**YOUR GOAL**
Nothing in the records may be altered. Repeat them in full.

Dataset excerpts:
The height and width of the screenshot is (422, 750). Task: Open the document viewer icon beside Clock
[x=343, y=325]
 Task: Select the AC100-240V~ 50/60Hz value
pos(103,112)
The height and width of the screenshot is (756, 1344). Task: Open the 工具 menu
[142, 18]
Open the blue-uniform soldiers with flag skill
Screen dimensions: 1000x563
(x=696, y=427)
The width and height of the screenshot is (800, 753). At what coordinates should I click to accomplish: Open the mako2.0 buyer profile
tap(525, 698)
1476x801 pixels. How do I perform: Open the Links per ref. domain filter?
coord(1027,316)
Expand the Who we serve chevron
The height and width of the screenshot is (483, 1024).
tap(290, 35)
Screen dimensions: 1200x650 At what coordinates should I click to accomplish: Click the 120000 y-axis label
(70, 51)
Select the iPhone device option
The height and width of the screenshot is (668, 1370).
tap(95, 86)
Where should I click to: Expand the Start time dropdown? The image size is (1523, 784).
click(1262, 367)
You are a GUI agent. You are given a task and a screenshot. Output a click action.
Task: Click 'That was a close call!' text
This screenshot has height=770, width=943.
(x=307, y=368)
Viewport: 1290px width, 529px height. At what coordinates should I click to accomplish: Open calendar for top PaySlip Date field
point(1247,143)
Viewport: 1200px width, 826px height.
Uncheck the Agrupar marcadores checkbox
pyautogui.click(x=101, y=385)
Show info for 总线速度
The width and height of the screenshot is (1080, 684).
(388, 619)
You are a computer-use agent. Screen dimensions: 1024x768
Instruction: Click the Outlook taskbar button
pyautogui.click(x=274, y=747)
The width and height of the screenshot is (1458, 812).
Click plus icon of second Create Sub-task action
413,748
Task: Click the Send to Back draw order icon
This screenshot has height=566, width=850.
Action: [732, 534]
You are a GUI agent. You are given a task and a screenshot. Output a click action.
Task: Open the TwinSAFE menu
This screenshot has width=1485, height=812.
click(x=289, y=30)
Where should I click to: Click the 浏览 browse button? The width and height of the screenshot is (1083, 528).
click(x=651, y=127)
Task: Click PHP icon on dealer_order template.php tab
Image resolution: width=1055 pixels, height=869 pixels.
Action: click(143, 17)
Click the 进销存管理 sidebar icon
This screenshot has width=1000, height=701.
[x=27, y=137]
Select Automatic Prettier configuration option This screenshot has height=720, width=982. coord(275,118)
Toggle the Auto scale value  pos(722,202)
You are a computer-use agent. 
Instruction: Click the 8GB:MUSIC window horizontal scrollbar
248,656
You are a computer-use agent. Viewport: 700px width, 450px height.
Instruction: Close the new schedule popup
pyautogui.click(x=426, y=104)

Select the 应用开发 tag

**ANSWER BOX**
The height and width of the screenshot is (422, 750). Task: Open the document viewer icon beside Clock
[x=343, y=325]
 Task: Select the AC100-240V~ 50/60Hz value
pos(103,112)
The height and width of the screenshot is (756, 1344). Task: Open the 工具 menu
[142, 18]
Open the blue-uniform soldiers with flag skill
Screen dimensions: 1000x563
(x=696, y=427)
The width and height of the screenshot is (800, 753). At what coordinates should I click to accomplish: Open the mako2.0 buyer profile
tap(525, 698)
1476x801 pixels. How do I perform: Open the Links per ref. domain filter?
coord(1027,316)
Expand the Who we serve chevron
The height and width of the screenshot is (483, 1024).
tap(290, 35)
Screen dimensions: 1200x650 At what coordinates should I click to accomplish: Click the 120000 y-axis label
(70, 51)
Select the iPhone device option
The height and width of the screenshot is (668, 1370).
tap(95, 86)
Where should I click to: Expand the Start time dropdown? The image size is (1523, 784).
click(1262, 367)
You are a GUI agent. You are given a task and a screenshot. Output a click action.
Task: Click 'That was a close call!' text
This screenshot has height=770, width=943.
(x=307, y=368)
Viewport: 1290px width, 529px height. At what coordinates should I click to accomplish: Open calendar for top PaySlip Date field
point(1247,143)
Viewport: 1200px width, 826px height.
Uncheck the Agrupar marcadores checkbox
pyautogui.click(x=101, y=385)
Show info for 总线速度
The width and height of the screenshot is (1080, 684).
(388, 619)
You are a computer-use agent. Screen dimensions: 1024x768
Instruction: Click the Outlook taskbar button
pyautogui.click(x=274, y=747)
The width and height of the screenshot is (1458, 812).
Click plus icon of second Create Sub-task action
413,748
Task: Click the Send to Back draw order icon
This screenshot has height=566, width=850.
Action: [732, 534]
You are a GUI agent. You are given a task and a screenshot. Output a click action.
Task: Open the TwinSAFE menu
This screenshot has width=1485, height=812.
click(x=289, y=30)
Where should I click to: Click the 浏览 browse button? The width and height of the screenshot is (1083, 528).
click(x=651, y=127)
Task: Click PHP icon on dealer_order template.php tab
Image resolution: width=1055 pixels, height=869 pixels.
Action: click(143, 17)
Click the 进销存管理 sidebar icon
This screenshot has width=1000, height=701.
[x=27, y=137]
Select Automatic Prettier configuration option This screenshot has height=720, width=982. coord(275,118)
Toggle the Auto scale value  pos(722,202)
You are a computer-use agent. 
Instruction: Click the 8GB:MUSIC window horizontal scrollbar
248,656
You are a computer-use agent. Viewport: 700px width, 450px height.
Instruction: Close the new schedule popup
pyautogui.click(x=426, y=104)

Select the 应用开发 tag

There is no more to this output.